THE AUSTRALIAN COMPOSER and entertainer Tim Minchin sits outside a rehearsal room in London. It is a pleasant day in April. Tooled up on tea and creative adrenaline, talking quickly and well, the 47-year-old is comparing the experience of working on two big stage musicals. In 2010, there was Matilda, the planet-devouring omni-smash, which flourished in the West End, on Broadway and on family car journeys, transforming Minchin from an anarchic musical comedian who could fill a good-sized room at the Edinburgh festival into a feted and wealthy man. "I mean, Matilda, fuck," is all the loquacious Minchin can say about that show's successes for now.

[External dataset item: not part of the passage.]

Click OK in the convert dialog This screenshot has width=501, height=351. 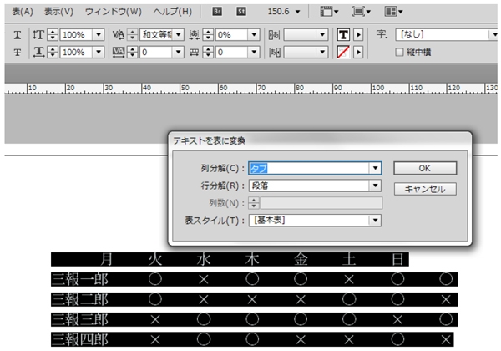pyautogui.click(x=425, y=168)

More interesting to him, because more troubled, was the follow-up, Groundhog Day, a 2016 musical adapted from the popular 90s movie of the same name.

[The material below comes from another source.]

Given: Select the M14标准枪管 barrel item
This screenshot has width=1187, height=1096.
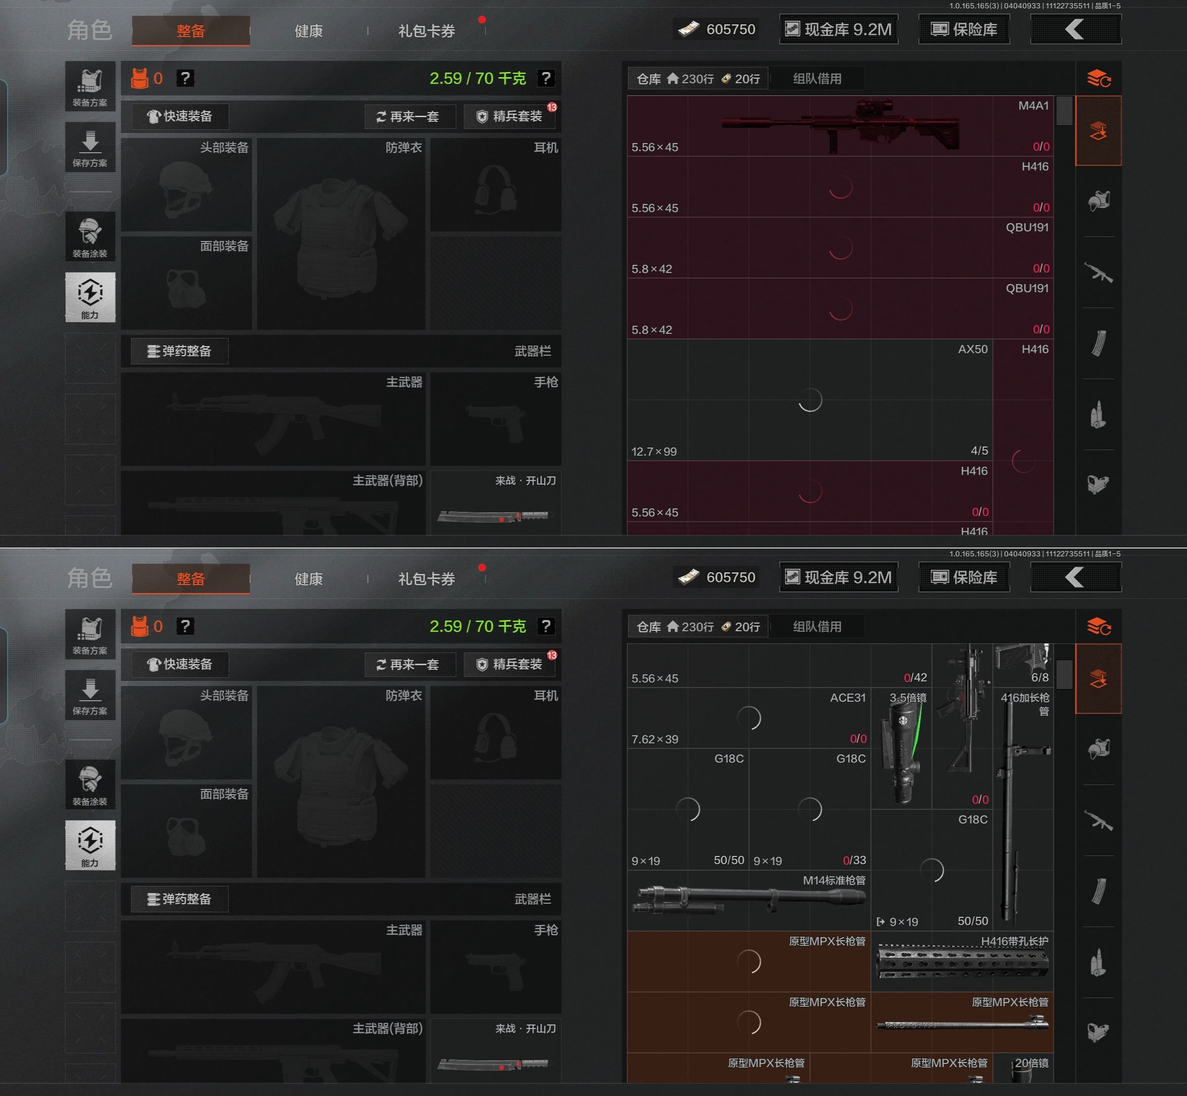Looking at the screenshot, I should pyautogui.click(x=749, y=899).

"When you make something so detailed, over so many thousands of hours, something you think is broadly appealing, about how we're to be as people - and it doesn't fly? That's incredibly painful," Minchin says.
Dressed today in muted colours, his untidy reddish hair tied back under a baseball cap, he lists the little catastrophes that hobbled Groundhog Day seven years ago: investors pulling out; the choreographer falling ill; a feeling of being rushed to New York after a strong London opening, before the show was quite ready. Groundhog Day closed on Broadway in autumn 2017, after 200-odd performances, and has more or less sat in a drawer since. "It's not a meritocracy," Minchin shrugs. "Mamma Mia's one of the highest-selling musicals ever... Broadway is not a measure of what is good, or not to me. If you want to go there to make your moolah, then you can't be surprised if you have a rough ride."